Sation de ski Mont-Sainte-Anne Sation de ski Mont-Sainte-Anne

La station de ski du mont Sainte-Anne, comme bien d'autres au Québec d'ailleurs, est fin prête à accueillir les premiers skieurs ce week-end. Or, bien que les propriétaires du centre se disent en meilleure posture financière que plusieurs autres stations de la province, ils n'en sont pas moins préoccupés par l'avenir de l'industrie.

Inquiets de l'avenir de l'industrie, les propriétaires de stations de ski sollicitent l'aide financière du gouvernement provincial.

Au Québec, l'an dernier, l'achalandage a diminué de plus de 6 %. Les stations craignent désormais que la hausse du dollar canadien exacerbe la crise. Déjà, précise le directeur régional des ventes et du marketing des monts Sainte-Anne et Stoneham, les propriétaires ont de la difficulté à faire leurs frais.

« Une remontée mécanique, il n'y a rien qui se vend en bas de 4 millions.
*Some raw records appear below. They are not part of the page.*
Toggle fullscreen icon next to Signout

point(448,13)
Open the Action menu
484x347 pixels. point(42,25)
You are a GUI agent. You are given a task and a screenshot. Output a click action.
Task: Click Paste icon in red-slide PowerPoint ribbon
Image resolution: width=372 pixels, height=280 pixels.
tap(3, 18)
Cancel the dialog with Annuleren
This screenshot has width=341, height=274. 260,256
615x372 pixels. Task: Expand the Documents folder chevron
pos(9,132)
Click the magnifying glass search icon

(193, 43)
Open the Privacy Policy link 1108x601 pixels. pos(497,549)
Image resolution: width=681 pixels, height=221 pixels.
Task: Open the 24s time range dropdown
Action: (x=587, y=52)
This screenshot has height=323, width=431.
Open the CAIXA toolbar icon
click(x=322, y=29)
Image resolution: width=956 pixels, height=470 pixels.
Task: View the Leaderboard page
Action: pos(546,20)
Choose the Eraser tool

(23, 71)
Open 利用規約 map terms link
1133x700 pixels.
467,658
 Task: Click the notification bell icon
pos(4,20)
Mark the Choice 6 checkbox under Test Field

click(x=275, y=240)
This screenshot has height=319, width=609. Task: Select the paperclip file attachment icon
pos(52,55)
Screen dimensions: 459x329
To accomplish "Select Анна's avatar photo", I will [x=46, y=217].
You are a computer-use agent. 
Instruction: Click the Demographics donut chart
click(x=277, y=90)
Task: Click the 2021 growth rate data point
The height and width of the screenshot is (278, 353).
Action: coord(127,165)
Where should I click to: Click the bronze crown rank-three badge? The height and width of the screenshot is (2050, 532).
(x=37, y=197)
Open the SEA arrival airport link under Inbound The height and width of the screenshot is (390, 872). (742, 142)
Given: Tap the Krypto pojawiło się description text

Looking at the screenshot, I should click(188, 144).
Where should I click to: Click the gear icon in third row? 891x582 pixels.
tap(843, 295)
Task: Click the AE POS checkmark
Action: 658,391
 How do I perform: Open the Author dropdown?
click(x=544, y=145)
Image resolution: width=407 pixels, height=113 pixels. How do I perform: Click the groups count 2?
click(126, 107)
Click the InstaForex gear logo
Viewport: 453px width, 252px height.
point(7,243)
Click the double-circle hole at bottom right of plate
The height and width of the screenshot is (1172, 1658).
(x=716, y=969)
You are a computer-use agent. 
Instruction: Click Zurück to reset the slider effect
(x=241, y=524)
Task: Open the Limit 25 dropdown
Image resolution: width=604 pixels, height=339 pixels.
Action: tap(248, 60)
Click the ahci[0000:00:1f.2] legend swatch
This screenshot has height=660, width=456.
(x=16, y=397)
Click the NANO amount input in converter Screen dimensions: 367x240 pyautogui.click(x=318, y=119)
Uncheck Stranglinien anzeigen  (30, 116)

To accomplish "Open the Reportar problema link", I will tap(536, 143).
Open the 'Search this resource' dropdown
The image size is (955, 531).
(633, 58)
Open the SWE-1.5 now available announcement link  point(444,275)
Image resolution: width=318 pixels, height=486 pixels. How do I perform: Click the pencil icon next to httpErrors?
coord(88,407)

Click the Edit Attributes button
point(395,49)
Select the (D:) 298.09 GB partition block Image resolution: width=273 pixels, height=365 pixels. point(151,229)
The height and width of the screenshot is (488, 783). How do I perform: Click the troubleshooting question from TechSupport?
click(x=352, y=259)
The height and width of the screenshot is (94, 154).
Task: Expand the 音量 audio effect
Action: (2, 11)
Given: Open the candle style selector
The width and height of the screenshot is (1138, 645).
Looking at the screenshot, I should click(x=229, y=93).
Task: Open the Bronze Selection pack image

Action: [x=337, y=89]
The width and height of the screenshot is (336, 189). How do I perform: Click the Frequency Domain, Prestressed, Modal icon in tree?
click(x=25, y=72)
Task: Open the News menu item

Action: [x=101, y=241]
Ça devient difficile quand, en plus, on hausse l'électricité de 256 %, dans les dix dernières années. On n'est pas en mesure de faire subir cette hausse de tarif à nos visiteurs », exemplifie-t-il.

La situation est donc devenue, aux dires du président-directeur général de l'Association des stations de ski du Québec, Claude Péloquin, particulièrement préoccupante. La conjoncture, dit-il, commande une intervention imminente du gouvernement, d'autant plus pour une industrie, arguent les demandeurs, qui génère plusieurs millions de dollars en retombées économiques.

« On ne demande pas une pluie de millions pour subventionner le milieu. On demande un financement adapté à notre secteur », explique M. Péloquin.

Les centres de ski souhaiteraient avoir accès à des prêts garantis, notamment afin d'investir dans le parc immobilier vieillissant. L'association attend d'ailleurs depuis plusieurs semaines d'obtenir une rencontre à ce propos avec le ministre du Développement économique, de l'Innovation et de l'Exportation, Raymond Bachand.